As the second pillar, the report recommends a transition option in the HIsarna process (a smelting reduction process for producing liquid iron directly from iron ore fines and coal), which can reduce emissions by 20 per cent compared to the traditional Blast-Furnace Basic Oxygen Furnace route. “If the resulting pure stream of CO2 from the blast furnace route is captured using the Carbon Capture Use and Storage (CCUS) route, then emissions could be reduced by up to 80 per cent,” says the report, pointing out that the technology is already being trialled in Europe by domestic player Tata Steel.

The report also outlines the possibility of other radical decarbonisation technologies by 2040, but feels that the hydrogen route is of particular interest. This involves the substitution of coal or natural gas as a reducing agent with hydrogen. “If hydrogen is produced from emissions-free electricity, total iron and steel emissions can be reduced by 94 per cent,” it says.
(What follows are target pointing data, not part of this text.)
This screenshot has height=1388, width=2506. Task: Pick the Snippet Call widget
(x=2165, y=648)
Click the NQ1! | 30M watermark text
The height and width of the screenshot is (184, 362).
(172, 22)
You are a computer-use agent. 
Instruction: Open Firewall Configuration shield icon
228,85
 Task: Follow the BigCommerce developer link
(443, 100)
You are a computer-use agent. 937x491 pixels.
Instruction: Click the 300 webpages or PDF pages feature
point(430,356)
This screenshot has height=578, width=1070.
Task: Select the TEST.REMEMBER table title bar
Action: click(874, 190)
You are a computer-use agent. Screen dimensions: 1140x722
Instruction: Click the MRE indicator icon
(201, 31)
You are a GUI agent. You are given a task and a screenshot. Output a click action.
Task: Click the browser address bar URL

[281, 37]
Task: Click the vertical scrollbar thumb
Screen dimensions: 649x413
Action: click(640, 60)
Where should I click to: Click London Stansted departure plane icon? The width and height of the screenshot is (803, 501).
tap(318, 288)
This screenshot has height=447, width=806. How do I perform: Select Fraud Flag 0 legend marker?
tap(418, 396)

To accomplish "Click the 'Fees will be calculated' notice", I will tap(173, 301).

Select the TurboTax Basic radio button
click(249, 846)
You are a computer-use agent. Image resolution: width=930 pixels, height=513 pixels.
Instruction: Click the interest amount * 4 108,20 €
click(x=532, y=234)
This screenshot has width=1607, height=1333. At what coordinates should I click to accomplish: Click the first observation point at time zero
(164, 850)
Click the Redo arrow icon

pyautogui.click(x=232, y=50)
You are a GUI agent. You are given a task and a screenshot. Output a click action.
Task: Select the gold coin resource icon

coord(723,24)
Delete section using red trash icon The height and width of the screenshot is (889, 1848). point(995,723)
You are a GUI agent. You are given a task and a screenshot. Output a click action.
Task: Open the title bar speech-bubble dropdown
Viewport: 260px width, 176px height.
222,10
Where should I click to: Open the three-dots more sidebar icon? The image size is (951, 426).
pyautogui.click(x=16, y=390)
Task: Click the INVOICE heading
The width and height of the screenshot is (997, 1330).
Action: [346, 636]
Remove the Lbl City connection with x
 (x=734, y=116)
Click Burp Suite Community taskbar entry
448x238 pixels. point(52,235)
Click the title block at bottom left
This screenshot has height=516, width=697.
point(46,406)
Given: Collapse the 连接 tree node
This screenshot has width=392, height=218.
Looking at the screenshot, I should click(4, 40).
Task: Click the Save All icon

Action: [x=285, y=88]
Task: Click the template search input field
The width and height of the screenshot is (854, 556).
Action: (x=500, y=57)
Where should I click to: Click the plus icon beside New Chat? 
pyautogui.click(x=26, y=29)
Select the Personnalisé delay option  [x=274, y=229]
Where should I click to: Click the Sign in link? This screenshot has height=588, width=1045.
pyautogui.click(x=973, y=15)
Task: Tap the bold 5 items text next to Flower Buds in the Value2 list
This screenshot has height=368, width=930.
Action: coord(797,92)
The third pillar towards achieving a zero-carbon steel future is for the country to pro-actively promote innovation, push global research and help domestic companies to achieve technological breakthroughs.

On the global front, the iron and steel sector accounted for about 6.2 per cent of the emissions footprint in 2015, and if the sector happened to be a country it would be the fifth largest emitter after China, the US, Europe and India. This is why reining in carbon emission in this sector can have global impact. In India “the report is the first step in a longer process of developing something more robust in agreement with the ministry, with industry which can really help move that part of the Indian economy in line with achieving national and international targets,” says Spencer.